It wasn't long ago that Bill Clinton was impeached for lying about sex, but David Brooks, the New York Times' cuddly Upper East Side-appropriate Neocon, offered this bizarre defense of Joe Lieberman:
Long before there was an Obamacare debate or the “don’t ask, don’t tell” repeal, Lieberman played an important role in saving Bill Clinton from impeachment. As momentum for impeachment was growing, Lieberman gave a crucial speech on the Senate floor that scolded Clinton for his behavior but resolutely opposed removing him from office.
I know opinion columns aren't fact-checked, but Clinton's impeachment was just 12 short years ago.
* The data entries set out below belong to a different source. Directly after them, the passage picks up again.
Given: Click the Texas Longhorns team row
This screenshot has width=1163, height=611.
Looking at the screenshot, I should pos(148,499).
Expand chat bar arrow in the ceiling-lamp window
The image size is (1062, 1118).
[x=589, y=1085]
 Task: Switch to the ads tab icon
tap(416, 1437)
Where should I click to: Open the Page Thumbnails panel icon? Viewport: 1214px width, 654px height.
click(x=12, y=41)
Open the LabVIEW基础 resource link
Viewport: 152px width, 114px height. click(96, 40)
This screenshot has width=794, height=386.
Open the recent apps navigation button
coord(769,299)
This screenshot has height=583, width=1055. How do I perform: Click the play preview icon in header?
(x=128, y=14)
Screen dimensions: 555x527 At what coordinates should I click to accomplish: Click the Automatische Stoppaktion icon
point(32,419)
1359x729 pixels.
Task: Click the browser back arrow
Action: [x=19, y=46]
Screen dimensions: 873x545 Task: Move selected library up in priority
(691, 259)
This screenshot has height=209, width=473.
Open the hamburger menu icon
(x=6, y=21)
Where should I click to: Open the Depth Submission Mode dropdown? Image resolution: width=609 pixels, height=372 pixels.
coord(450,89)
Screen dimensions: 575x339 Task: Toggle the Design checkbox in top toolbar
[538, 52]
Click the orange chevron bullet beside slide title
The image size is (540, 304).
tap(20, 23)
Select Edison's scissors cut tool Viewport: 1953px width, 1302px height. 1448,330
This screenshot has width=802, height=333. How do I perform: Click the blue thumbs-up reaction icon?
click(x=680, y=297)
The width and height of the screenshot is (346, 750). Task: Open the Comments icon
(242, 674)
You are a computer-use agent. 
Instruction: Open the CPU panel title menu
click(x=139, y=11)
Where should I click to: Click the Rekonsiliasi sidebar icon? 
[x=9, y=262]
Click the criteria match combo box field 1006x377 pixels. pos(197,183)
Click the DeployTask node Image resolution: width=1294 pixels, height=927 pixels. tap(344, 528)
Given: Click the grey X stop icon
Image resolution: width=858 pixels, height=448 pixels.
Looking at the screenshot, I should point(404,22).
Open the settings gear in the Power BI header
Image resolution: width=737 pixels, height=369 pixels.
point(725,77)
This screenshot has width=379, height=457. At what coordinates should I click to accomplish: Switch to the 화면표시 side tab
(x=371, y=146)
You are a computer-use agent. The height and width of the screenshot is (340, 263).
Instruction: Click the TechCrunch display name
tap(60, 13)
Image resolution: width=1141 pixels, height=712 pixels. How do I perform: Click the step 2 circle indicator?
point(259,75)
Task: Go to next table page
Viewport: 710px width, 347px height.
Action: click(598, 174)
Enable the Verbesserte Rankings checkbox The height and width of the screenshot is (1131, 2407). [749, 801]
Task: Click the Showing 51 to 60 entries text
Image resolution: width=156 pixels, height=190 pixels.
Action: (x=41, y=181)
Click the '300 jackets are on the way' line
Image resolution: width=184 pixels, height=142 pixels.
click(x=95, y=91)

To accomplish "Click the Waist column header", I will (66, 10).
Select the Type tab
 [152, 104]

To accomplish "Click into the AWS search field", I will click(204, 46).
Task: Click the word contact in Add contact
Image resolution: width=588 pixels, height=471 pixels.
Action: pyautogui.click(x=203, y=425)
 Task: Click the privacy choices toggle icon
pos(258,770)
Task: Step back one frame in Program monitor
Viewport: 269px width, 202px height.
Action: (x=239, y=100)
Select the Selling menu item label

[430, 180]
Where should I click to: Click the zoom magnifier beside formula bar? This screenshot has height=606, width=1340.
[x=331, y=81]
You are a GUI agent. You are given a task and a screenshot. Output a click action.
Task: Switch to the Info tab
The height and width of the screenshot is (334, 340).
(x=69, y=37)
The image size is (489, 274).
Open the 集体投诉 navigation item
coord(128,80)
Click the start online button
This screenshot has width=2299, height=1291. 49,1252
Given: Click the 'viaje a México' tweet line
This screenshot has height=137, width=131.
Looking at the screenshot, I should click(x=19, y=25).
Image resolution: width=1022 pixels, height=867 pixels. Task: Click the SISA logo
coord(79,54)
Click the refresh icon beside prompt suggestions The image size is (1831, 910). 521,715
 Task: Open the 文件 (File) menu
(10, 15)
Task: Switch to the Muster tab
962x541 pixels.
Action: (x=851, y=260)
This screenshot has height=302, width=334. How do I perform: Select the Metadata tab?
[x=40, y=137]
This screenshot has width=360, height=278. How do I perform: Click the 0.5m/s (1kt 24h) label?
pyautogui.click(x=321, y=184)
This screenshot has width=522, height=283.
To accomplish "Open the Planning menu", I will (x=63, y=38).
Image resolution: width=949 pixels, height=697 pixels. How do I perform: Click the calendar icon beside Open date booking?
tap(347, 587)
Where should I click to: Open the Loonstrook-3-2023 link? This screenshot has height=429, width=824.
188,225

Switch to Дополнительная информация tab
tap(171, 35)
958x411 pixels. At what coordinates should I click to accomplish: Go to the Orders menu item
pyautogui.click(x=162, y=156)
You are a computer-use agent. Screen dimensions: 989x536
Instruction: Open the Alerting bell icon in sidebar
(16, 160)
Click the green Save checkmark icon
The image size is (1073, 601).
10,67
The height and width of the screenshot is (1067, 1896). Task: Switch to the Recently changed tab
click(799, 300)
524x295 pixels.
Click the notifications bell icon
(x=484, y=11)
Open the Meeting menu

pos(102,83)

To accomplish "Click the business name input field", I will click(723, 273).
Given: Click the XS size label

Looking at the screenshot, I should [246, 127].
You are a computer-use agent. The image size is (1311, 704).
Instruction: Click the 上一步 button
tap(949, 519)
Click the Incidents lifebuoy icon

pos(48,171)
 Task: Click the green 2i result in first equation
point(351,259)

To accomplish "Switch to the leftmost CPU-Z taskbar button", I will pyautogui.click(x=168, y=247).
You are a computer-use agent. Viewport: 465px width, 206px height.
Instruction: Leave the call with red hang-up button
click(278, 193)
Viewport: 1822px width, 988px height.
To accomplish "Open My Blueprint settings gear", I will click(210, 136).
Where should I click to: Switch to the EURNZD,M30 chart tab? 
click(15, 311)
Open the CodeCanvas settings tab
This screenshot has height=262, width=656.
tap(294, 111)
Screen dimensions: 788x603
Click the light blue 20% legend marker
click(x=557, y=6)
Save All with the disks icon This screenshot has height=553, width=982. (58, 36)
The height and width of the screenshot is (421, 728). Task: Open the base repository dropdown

Surely someone at the New York Times recalls those heady days, no?
Even more ridiculous was the response of the Times' public editor to DougJ, who called the paper on its revisionism:
President Clinton was impeached in the House of Representatives, but not in the Senate, where Mr. Lieberman represents the State of Connecticut.
I hope this helps your understanding.
The House impeaches a president, and the Senate tries him (or someday her). That's how it works. The Senate tried Clinton and found him not guilty on February 12, 1999.
Lieberman, whose speech regurgitated every right-wing talking-point on the scandal, didn't "save" Clinton -- he was one of more than 50 senators who voted against convicting the president, and that's it.